11 November, 2009 § 2 Comments

C++ allows the programmer to do some really cool things. When writing code I try to follow the Google C++ Style Guide, so I haven’t gotten much experience with the fringe areas of default parameters. A question was recently asked on the comp.lang.c++.moderated usenet group where the OP wanted to place a member function as the default argument, a la:

class foo {
 int getInteger();
 void doSomething(int i = getInteger()) { }
};

Many of the responses said that he should overload doSomething as a nullary function and call the original doSomething with the return value of the member function. Within most of these comments was one from Neil Butterworth, who mentioned that the reason this isn’t possible is because the this pointer is not available until the body of the function. He offered that the OP could make getInteger a static function.

class foo {
 static int getInteger();
 void doSomething(int i = getInteger()) { }
 };

And if you don’t believe him, you can use the Comeau C/C++ Online Compiler to see for yourselves.

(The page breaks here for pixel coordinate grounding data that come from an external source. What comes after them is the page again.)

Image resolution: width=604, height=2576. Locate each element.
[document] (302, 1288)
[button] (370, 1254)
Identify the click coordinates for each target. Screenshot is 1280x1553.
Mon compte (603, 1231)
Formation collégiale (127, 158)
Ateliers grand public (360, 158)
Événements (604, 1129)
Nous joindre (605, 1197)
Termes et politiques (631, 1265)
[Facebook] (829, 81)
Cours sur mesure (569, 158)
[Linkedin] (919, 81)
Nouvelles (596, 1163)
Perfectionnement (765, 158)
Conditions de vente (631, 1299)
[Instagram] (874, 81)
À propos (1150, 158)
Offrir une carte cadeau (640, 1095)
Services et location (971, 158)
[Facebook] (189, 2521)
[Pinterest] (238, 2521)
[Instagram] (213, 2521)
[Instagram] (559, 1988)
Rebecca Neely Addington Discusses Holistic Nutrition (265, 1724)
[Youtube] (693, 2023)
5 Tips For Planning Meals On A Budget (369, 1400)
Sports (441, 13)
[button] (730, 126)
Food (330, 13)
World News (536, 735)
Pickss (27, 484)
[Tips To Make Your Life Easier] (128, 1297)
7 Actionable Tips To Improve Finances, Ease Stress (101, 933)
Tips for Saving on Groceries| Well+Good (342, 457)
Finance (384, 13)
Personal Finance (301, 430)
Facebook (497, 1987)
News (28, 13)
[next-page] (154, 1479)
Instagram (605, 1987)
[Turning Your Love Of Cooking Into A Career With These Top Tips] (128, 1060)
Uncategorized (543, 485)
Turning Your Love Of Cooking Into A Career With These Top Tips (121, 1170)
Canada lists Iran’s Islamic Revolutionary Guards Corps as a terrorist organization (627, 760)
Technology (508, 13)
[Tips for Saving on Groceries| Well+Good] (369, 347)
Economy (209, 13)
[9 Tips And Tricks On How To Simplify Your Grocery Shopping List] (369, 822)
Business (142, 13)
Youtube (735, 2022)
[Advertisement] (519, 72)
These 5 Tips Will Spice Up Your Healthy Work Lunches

I thought this was really cool. While I may not have a use for it at the moment, it is questions like these that are great conversation starters. About a month ago I subscribed to the clcm mailing list and I now recommend it to others as a way to learn different uses of C++ and interesting conversations about the language.

Compile-time virtual function calls in C++

21 August, 2009 § 7 Comments

C++ templates provide some really fascinating abilities, one of which is compile-time virtual function calls. WTL, the Windows Template Library, uses compile-time virtual function calls when deriving types. In this post, I will cover what I mean when I say “compile-time virtual function calls”, and how they create faster code and smaller executables.

By far, below is the most common use of templates within C++ code:

namespace std {
   template <typename T>
   class vector {
      /* ... */
   }
}
std::vector<int> primeNumbers;

But what if we wanted to derive our own type, with a templated class being the base type? See this example:

template <typename T>
class WindowImpl {
   int id_of_windowImpl;
   static LPCTSTR GetWindowCaption() { return NULL; }
   void DrawWindow() {
      LPCTSTR windowTitle = T::GetWindowCaption();
      /* Draw window and place title at top of UI */
   }
} 

Did you notice that there was no mention of the keyword virtual? This is where our little trick comes in. Let’s say we wanted to make our own boring derivation of Window, one that has the title of “Basic Window”. We could simply do this:

class BasicWindowImpl : WindowImpl<BasicWindowImpl> {
   int id_of_basicWindowImpl;
   static LPCTSTR GetWindowCaption() {
      return _T("Basic Window");
   }
}

BasicWindowImpl<BasicWindowImpl> basicWindow;

When the code is compiled, the static method GetWindowCaption will be called on the derived type. If the method isn’t implemented in the derived type, then the C++ lookup rules state that it will look deeper in the class and find the base implementation that returns NULL.

Also, this whole practice is made possible since immediately following the colon, the type has been declared and the typename can be used as a template parameter.

What does this mean in terms of efficiency/footprint?

First a short high level overview on how virtual functions are implemented. When a method inside of a class is declared virtual, a special data type is added to the class. This data type stores function offsets from the base of the class. When a call is made using a base type, this virtual function table (vftbl or vtable for short) is referenced and the memory address of the function is retrieved and executed.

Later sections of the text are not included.